"I am talking about an artistic instinct," Ragab replied. "One that producers and distributors alike believe in. Just a minute--pucker your lips. Show me how you kiss. Beware of being embarrassed. Embarrassment is the enemy of the art of acting. Now, in front of everyone, a real kiss, real in every sense of the word. A kiss after which the international situation must surely improve. . . ."
He put his long, strong arms around her, and their lips met with force and warmth, in a silence unbroken even by the gurgling of the pipe. Then Mustafa Rashid cried: "That was a glimpse of the Absolute I've been wearing myself out trying to find!"
"Maestro and maestra!" Khalid gushed. "My congratulations! Indeed, we must all congratulate ourselves; we must salute this splendid moment of civilization. Now we can say that Fascism has been completely routed! That Euclid's axioms have been demolished! Sana--no surnames from now on--please accept my sincere acclaim . . ."
Layla smiled. "For goodness' sake," she said, "let someone else speak."
"Jealousy is not an instinct, as the ignorant maintain," Khalid said ruefully. "It is the legacy of feudalism."
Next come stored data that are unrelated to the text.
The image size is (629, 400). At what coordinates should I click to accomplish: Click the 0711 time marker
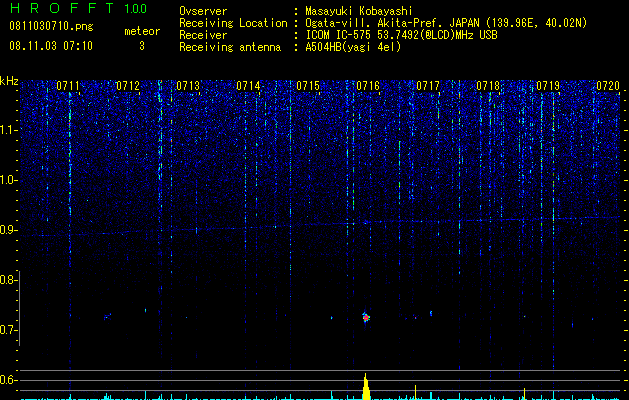tap(68, 86)
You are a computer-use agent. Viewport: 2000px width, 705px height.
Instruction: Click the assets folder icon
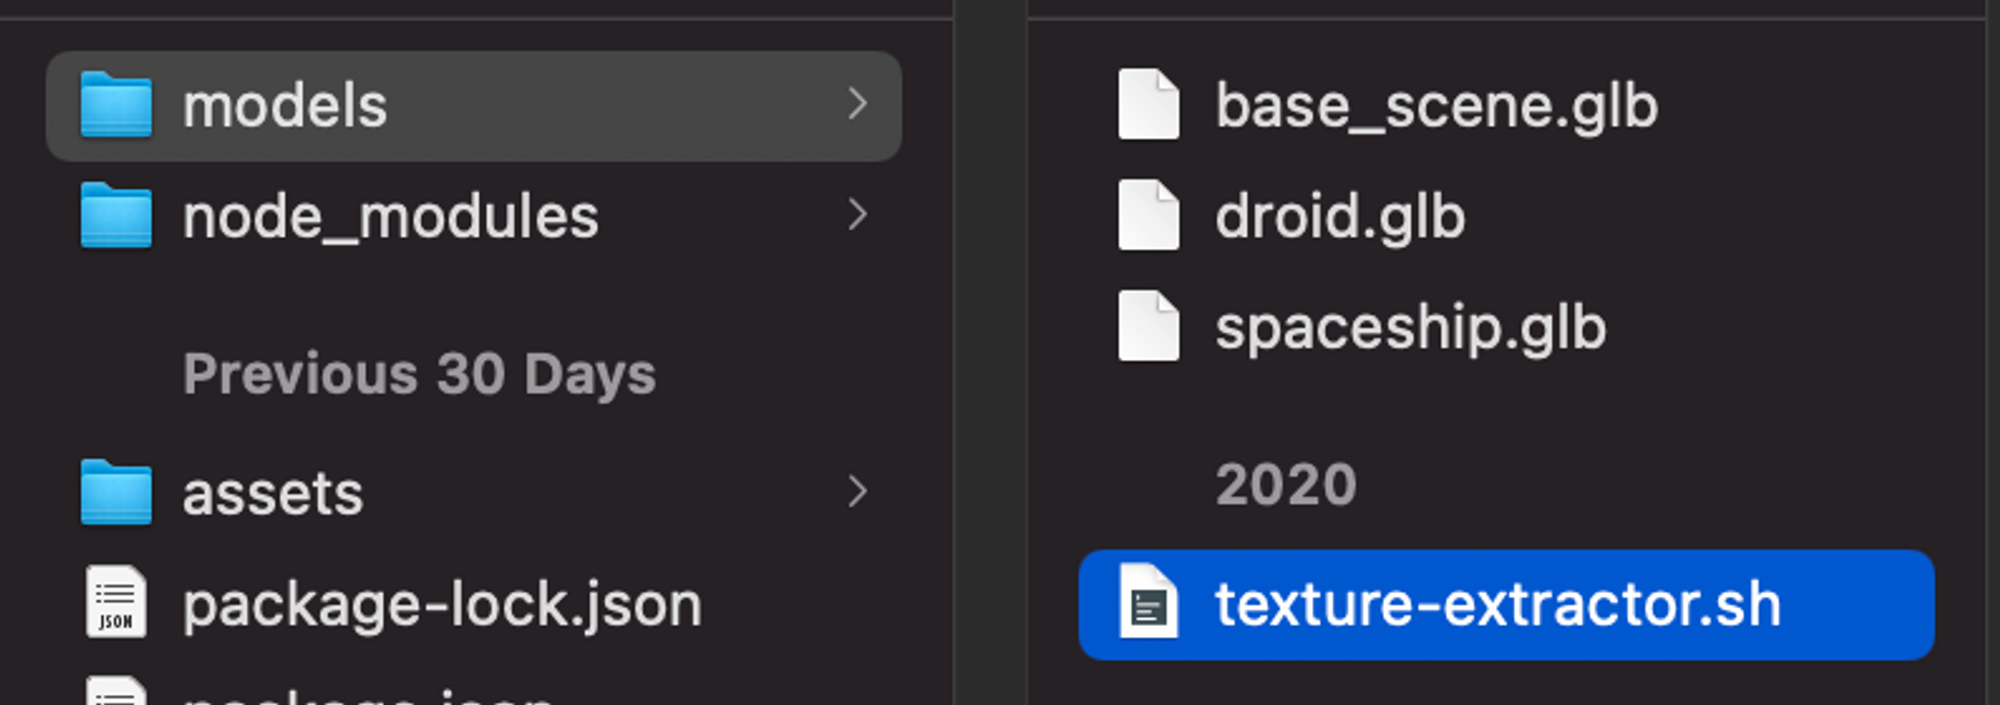coord(116,492)
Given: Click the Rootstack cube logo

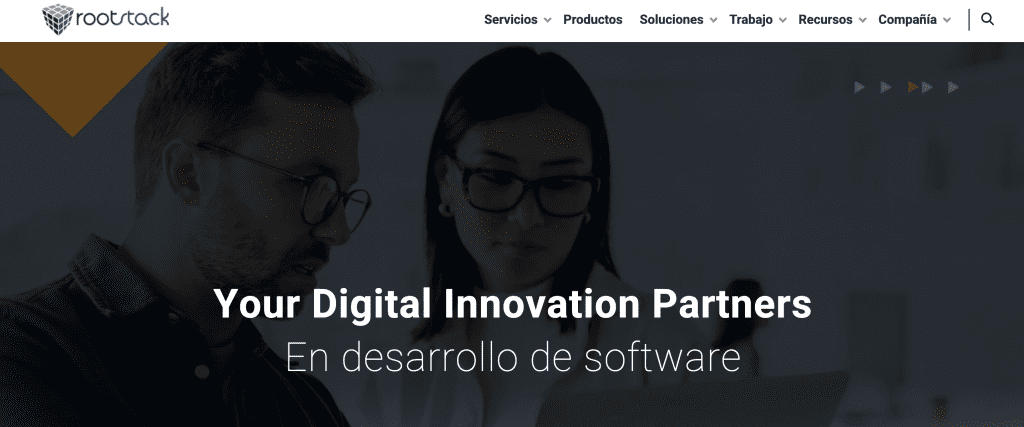Looking at the screenshot, I should (x=58, y=19).
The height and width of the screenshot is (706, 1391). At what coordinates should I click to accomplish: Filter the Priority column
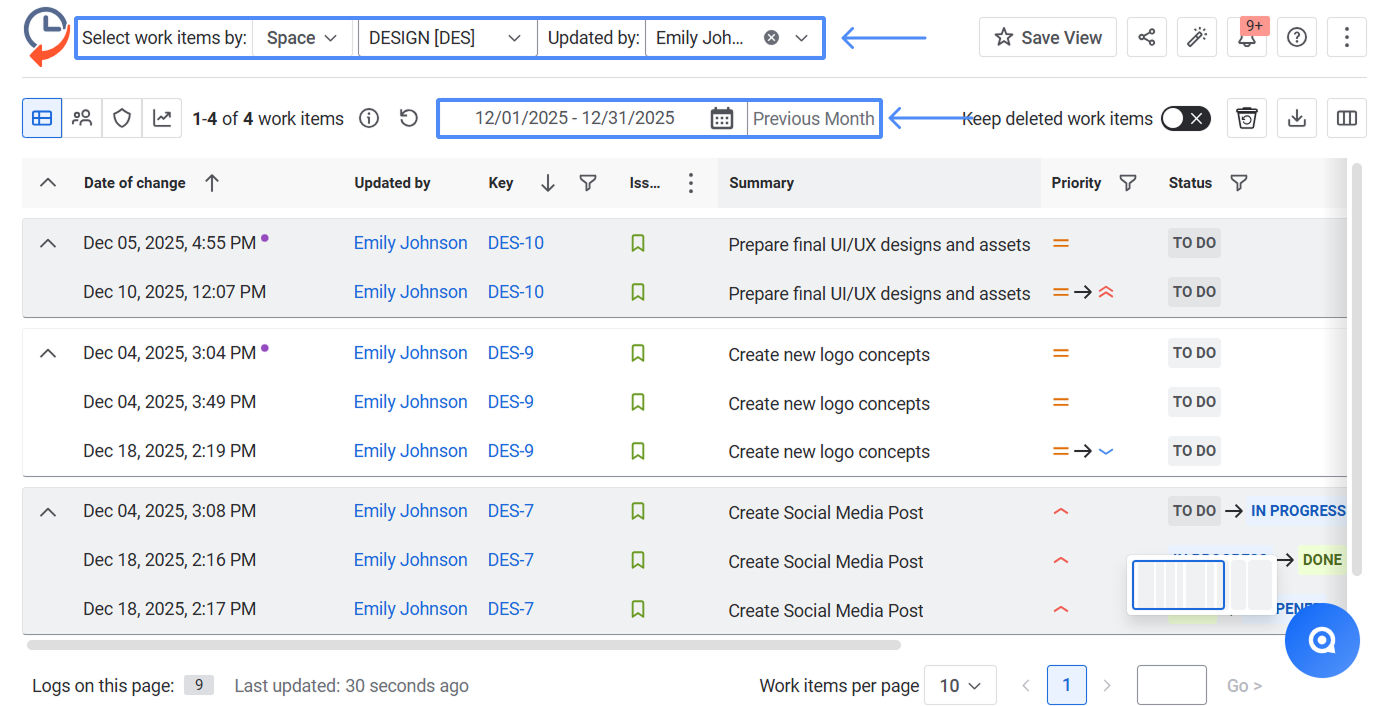point(1127,183)
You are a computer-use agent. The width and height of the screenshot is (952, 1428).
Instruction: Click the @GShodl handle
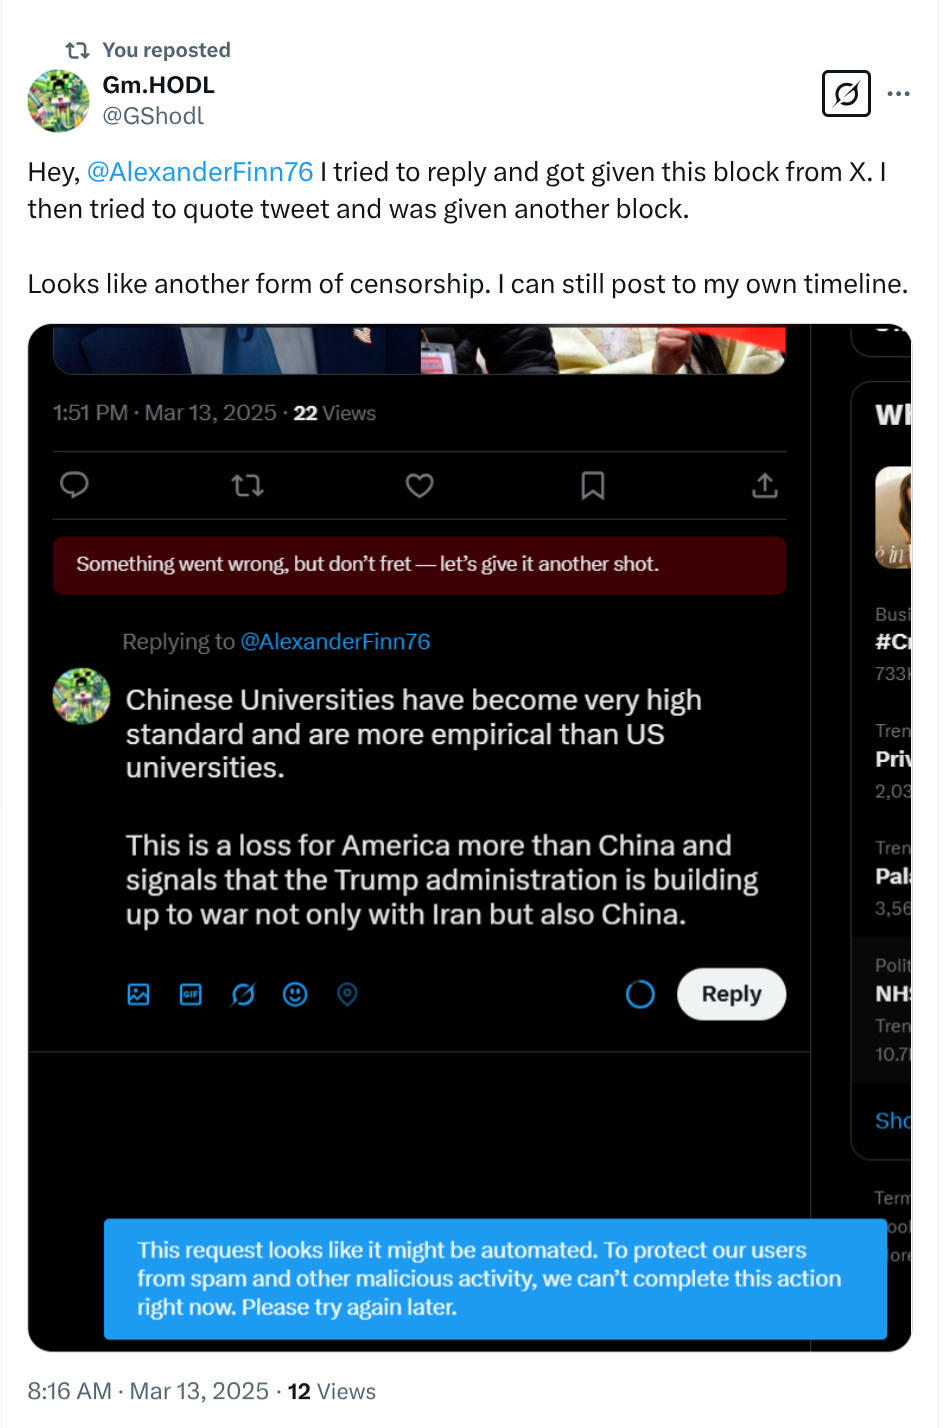tap(153, 116)

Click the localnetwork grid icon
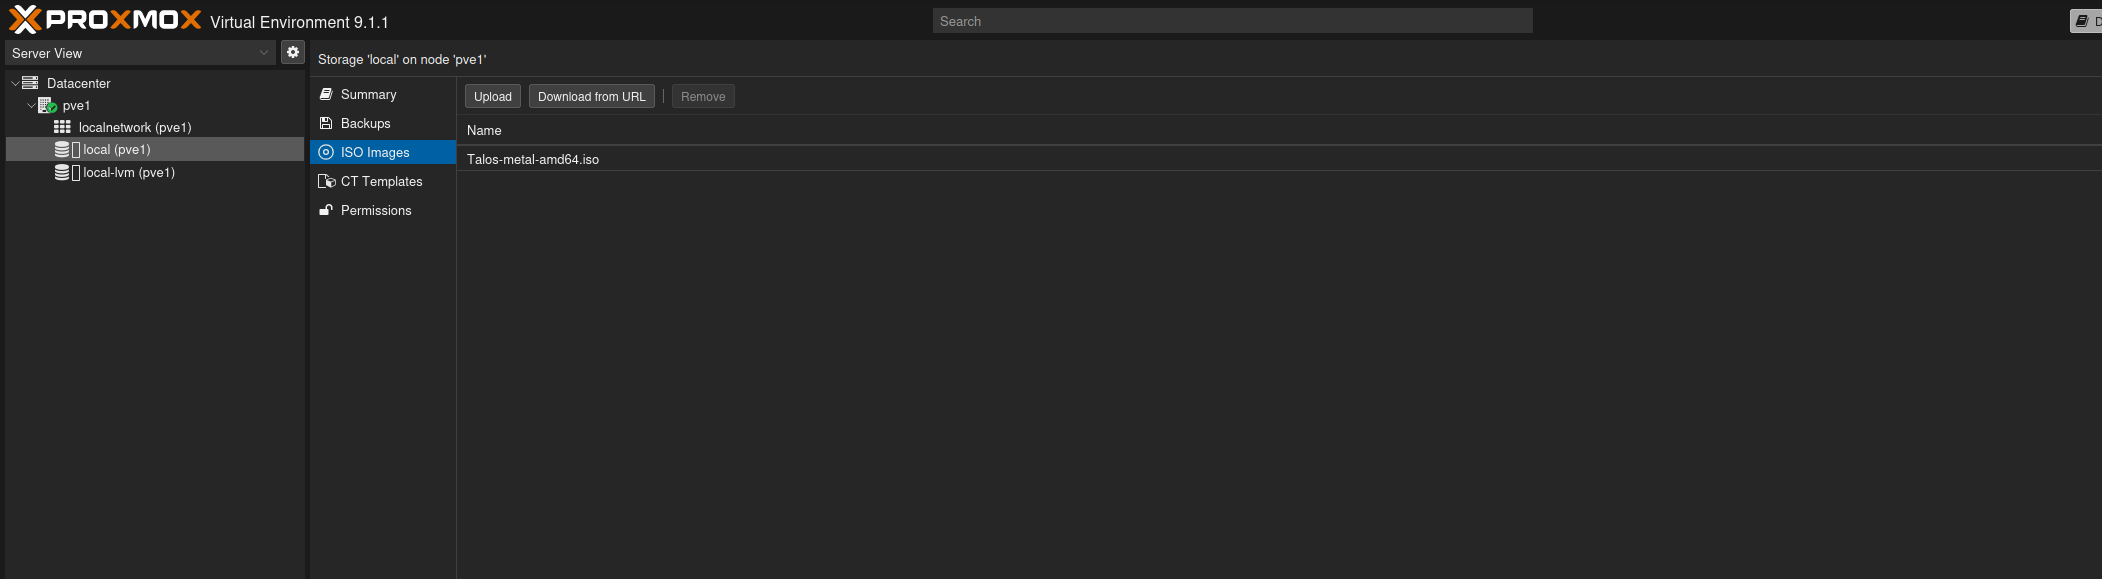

_I am not a whore._ Damnation! Oh, smell of the Nile, heavy with the scent of a dusty, exhausting journey. There is an ancient tree in Brazil that stood on the earth before the Pyramids existed. Am I alone among these drugged minds to laugh in the face of this unstoppable turn in history's tide? Am I alone when it whispers in my ear that forty knocks on the door will make the impossible come true? When will I play football with the planets? One day long ago I was forced into a bloody battle, and I alone am keeping the adversaries apart . . .
Outside, beyond the balcony, a bat sped past like a bullet. Anis contemplated the decorations on the brass tray, interlinking circles separated by gold and silver spangles, now veiled by ash and scraps of tobacco. For a while he dozed, insensible, where he sat, and when he opened his eyes he found that Mustafa Rashid and Ahmad Nasr had gone. The door of the room overlooking the garden was closed on Layla and Khalid; and Saniya and Ali were in the middle room. As for Ragab and Sana, they were standing out on the balcony, murmuring to each other. The only room left empty was his own, and more than likely his door as well would be shut in his face that night.
The lovers were talking.
"Certainly not!"
"'Certainly not'? That's not a very suitable reply, considering the age we live in."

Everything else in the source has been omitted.